## WHAT YOU ARE ASKED TO DO
Between the lines holding "Mark the checkbox" and "This screenshot has width=1444, height=1315. coord(1226,732)", inclusive, switch "legend entry" to "key item" and give those lines again with nothing else changed.

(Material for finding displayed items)
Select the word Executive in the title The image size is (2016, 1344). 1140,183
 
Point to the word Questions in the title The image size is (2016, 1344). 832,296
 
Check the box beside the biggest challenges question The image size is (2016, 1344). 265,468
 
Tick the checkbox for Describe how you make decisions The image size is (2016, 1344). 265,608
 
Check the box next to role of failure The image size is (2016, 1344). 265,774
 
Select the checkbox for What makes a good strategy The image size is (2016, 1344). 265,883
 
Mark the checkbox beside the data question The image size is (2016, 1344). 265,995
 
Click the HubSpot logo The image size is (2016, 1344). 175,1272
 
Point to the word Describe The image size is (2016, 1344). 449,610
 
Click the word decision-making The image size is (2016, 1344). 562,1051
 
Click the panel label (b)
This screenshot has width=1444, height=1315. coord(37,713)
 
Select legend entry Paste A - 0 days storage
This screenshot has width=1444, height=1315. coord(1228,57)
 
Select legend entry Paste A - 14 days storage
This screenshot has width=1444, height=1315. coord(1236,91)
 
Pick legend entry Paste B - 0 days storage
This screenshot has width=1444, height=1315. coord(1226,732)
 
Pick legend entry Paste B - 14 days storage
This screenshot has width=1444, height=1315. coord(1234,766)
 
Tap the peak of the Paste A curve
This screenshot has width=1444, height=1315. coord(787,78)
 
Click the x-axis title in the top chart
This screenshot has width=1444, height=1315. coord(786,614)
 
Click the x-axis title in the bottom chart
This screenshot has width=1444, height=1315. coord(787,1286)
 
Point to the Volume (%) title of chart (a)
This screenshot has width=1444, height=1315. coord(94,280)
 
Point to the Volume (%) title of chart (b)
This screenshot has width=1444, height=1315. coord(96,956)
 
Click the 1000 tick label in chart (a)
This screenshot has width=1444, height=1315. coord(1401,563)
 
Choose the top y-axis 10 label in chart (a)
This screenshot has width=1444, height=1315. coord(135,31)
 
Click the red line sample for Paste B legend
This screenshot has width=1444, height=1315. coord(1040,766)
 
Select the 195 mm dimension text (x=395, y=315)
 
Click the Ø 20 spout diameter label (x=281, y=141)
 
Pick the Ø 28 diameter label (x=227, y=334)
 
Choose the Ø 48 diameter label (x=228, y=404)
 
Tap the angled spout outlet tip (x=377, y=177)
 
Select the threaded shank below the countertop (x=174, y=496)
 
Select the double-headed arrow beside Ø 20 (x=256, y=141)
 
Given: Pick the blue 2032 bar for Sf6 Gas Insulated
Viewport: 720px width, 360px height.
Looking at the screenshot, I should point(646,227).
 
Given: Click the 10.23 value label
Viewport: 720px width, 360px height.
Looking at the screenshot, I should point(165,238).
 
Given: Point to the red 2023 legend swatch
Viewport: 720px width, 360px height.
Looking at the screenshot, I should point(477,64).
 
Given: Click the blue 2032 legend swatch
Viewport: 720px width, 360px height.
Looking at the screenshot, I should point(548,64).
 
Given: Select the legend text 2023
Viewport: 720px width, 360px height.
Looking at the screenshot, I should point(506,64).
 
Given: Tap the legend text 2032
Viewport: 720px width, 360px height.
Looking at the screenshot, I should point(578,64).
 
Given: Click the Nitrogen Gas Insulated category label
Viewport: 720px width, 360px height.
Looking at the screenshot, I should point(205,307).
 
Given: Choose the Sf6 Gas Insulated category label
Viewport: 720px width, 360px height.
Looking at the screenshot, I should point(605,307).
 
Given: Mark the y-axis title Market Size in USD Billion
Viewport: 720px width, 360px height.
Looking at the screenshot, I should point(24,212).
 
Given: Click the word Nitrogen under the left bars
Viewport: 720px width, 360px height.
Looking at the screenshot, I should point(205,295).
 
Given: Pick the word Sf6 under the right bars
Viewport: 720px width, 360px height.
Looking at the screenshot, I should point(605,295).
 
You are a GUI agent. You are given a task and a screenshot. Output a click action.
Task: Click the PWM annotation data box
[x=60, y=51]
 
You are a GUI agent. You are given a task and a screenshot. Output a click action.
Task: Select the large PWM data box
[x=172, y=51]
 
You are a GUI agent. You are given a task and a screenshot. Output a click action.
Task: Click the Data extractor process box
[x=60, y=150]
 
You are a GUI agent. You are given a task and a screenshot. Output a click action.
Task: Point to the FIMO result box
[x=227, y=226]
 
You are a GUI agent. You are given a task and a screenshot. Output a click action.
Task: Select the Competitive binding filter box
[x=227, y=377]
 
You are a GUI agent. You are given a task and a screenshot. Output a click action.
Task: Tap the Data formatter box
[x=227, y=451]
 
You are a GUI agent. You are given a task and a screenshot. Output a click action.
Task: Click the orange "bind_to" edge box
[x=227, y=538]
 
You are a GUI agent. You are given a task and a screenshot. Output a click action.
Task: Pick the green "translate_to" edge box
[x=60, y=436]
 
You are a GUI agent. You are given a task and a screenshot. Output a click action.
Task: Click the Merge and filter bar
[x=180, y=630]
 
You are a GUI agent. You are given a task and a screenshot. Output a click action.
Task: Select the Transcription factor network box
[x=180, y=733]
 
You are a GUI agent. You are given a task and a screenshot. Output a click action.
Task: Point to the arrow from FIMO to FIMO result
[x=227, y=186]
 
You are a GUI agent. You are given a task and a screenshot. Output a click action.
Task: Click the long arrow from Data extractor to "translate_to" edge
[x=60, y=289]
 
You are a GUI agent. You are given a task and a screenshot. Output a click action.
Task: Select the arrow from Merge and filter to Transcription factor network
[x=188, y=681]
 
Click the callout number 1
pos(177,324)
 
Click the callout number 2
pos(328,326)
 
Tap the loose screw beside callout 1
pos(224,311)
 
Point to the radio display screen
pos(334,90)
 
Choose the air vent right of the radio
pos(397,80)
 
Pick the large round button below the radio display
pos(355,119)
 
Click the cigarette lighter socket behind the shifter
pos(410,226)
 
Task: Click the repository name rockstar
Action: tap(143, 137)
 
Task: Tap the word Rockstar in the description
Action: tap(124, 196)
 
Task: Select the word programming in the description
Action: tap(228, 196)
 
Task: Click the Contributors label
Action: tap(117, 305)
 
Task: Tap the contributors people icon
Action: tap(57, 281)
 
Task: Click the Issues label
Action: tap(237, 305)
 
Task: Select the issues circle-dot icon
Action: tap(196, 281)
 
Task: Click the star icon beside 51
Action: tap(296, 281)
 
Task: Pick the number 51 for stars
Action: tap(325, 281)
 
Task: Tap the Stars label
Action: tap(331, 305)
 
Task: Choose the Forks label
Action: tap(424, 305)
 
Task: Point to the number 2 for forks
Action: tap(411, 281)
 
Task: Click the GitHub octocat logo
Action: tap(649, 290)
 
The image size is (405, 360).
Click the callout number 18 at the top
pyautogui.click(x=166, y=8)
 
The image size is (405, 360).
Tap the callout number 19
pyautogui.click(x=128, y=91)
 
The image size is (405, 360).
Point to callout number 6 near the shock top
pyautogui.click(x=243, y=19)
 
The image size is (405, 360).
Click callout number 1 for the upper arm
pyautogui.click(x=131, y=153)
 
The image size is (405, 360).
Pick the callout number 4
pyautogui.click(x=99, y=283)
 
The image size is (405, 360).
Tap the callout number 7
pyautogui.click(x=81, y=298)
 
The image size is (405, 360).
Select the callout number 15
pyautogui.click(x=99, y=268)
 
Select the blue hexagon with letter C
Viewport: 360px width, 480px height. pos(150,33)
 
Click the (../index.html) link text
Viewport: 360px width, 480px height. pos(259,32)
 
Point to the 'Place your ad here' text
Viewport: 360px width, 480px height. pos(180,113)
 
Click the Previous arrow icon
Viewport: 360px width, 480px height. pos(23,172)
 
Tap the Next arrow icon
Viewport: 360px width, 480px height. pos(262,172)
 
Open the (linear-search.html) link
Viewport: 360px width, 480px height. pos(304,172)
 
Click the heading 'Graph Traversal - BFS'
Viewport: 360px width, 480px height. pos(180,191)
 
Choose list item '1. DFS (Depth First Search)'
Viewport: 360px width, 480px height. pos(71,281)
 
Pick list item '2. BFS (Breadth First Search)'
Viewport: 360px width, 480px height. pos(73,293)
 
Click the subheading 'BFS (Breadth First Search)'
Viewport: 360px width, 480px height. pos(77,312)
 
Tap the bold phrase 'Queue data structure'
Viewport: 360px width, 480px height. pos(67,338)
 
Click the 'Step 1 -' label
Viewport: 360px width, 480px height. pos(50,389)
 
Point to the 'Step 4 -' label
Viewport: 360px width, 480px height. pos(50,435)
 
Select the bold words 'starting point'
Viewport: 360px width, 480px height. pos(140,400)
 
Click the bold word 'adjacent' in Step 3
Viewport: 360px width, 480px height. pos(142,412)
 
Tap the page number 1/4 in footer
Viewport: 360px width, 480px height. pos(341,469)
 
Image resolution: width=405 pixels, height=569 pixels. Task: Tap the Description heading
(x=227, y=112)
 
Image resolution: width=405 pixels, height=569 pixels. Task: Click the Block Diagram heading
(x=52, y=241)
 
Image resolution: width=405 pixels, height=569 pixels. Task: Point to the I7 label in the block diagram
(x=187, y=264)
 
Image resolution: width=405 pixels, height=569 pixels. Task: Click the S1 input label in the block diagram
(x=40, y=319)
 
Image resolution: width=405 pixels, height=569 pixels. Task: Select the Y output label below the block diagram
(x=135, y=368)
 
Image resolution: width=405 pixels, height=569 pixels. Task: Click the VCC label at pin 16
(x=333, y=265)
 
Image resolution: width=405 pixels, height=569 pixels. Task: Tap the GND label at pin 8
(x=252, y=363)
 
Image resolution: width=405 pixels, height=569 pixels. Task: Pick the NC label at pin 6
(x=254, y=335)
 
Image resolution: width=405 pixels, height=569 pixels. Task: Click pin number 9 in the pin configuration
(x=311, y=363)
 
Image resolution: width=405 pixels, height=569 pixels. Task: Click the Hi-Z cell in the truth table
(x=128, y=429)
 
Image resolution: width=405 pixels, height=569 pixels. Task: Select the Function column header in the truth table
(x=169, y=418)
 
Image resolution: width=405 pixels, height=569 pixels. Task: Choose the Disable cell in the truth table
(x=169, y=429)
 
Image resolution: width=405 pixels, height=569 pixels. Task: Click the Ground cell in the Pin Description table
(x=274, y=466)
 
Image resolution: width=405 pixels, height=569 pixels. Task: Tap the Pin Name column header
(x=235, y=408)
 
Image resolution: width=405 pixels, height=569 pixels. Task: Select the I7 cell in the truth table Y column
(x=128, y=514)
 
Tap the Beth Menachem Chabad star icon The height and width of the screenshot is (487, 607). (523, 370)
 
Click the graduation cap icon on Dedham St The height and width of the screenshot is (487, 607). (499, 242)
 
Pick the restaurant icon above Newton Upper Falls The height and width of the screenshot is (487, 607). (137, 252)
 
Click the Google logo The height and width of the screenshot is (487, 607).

## RESPONSE TO THE TASK
Mark the checkbox beside the data question The image size is (2016, 1344). 265,995
 
Click the HubSpot logo The image size is (2016, 1344). 175,1272
 
Point to the word Describe The image size is (2016, 1344). 449,610
 
Click the word decision-making The image size is (2016, 1344). 562,1051
 
Click the panel label (b)
This screenshot has width=1444, height=1315. coord(37,713)
 
Select key item Paste A - 0 days storage
This screenshot has width=1444, height=1315. coord(1228,57)
 
Select key item Paste A - 14 days storage
This screenshot has width=1444, height=1315. coord(1236,91)
 
Pick key item Paste B - 0 days storage
This screenshot has width=1444, height=1315. coord(1226,732)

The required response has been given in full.